Não se trata de maldade, apenas falta de informação. Eu mesma num passado, um tanto distante, me diverti muito ao ver orcas e golfinhos dando piruetas num desses parques aquáticos espalhados ao redor do mundo, sem me dar conta de que passam a vida confinados em tanques de água, sendo treinados para fazer acrobacias para o deleite da plateia, que ignora o que existe por trás de tanta desenvoltura e interação .

Mas é impossível desprezar a triste realidade desses mamíferos depois que dois documentários mostraram sem nenhum tipo de romantização o que acontece com os animais que ou são capturados em condições brutais ou nascem em cativeiro, o que parece ser situação tão ruim quanto.

Os pesquisadores que conseguiram o feito de arrancar cinco sons similares a palavras humanas de duas orcas deram justificativas diversas para o “estudo”, talvez já prevendo críticas. De como isso pode contribuir para entender a capacidade de comunicação das orcas, dando a entender que o fato é essencial para a preservação da espécie. Sei. Outra desculpa é as baleias cativas já nasceram confinadas e não conseguiriam se adaptar à vida selvagem. E por isso podem ser submetidas a um intensivão de inglês?
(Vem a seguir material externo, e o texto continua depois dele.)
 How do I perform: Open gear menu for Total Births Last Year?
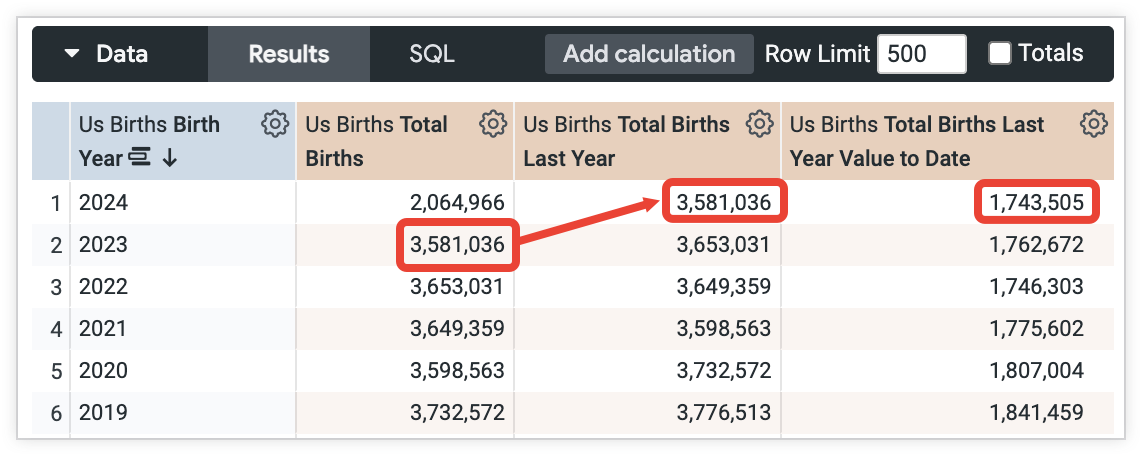pos(760,124)
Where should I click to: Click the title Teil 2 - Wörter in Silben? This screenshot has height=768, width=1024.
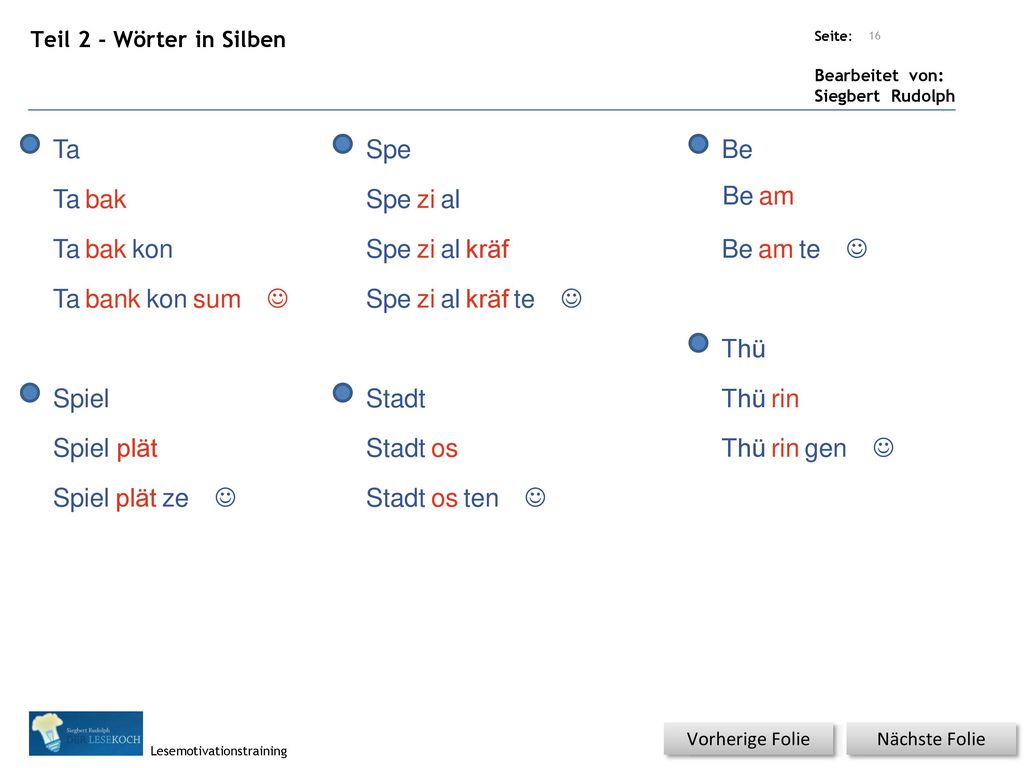(x=158, y=39)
Será que todo dinheiro investido nessas pesquisas tão reveladoras não poderia ser usado para monitorar a adaptação das orcas no mar?

Longe de ser ecochata, mas parece cada vez mais claro que não faz o menor sentido que animais sejam submetidos a qualquer tipo de “treinamento” e muitas vezes a condições degradantes, apenas para nosso entretenimento.

Com exceção dos santuários criados para salvar animais vítimas de maus tratos, de tráfico, resgatados de zoológicos, qual a necessidade de trancafiar qualquer tipo de espécie em jaulas ou tanques de água? Isso vale para rinhas de galo, brigas de cães, corridas de cavalo, touradas e vaquejadas. Essas últimas continuam rolando soltas depois da aprovação de uma emenda parlamentar que contraria a decisão do Supremo Tribunal Federal de proibi-las em todo país.

Já me posicionei contra as vaquejadas mais de uma vez. Numa delas, um senador favorável a essa aberração chegou a me ligar e disse que sua região era carente de shopping centers e que a população não poderia ser privada desse “lazer”. Percebe-se o nível dos nossos parlamentares.

No final do ano, durante um mergulho dei de cara com um tubarão. Foi certamente uma das experiências mais inesquecíveis da vida. Mas depois disso, voltei para casa e ele continuou lá na dele. É inegável que a vida animal exerce um fascínio enorme e que muita gente quer ter contato com esse universo. Imagino que safaris de observação na África devam ser muito enriquecedores, mas qual a graça em ver um leão dentro de um cercadinho recebendo carne três vezes ao dia como se fosse fast-food?

Nadar com golfinhos deve ser mágico, mas depois de assistir ao documentário The Cove, vencedor do Oscar em 2010, a ideia parece inconcebível. O filme mostra como os animais são capturados na costa japonesa, selecionados para serem vendidos a parques do mundo todo. Os golfinhos são encurralados numa enseada, escolhidos como se estivessem numa vitrine e o restante é sacrificado, deixando um mar de sangue no local.

Vale ressaltar que uma das pessoas por trás desse doc é Rick O’Berry, um dos maiores treinadores de golfinhos do mundo, responsável pelos animais da série Flipper. O’Berry é, hoje, um dos grandes defensores da libertação dos golfinhos e autor de várias denúncias sobre os maus tratos físicos e psicológicos aos quais os animais são impostos.

E, finalmente, Blackfish, que mostrou a triste história da baleia Tilikun, estrela do Sea World. A orca, capturada na Islândia, matou três pessoas, incluindo a sua treinadora durante uma apresentação, em frente a uma plateia lotada. O documentário fala do estresse dos animais por causa dos treinamentos, dos tanques apertados, além de maus tratos. Há inúmeros casos abafados de ataques de orcas dentro dos cativeiros.

Talvez elas tenham que aprender a dizer “nos deixem em paz”, porque parece que treinadores e pesquisadores, além de parte do público, não entendeu o recado.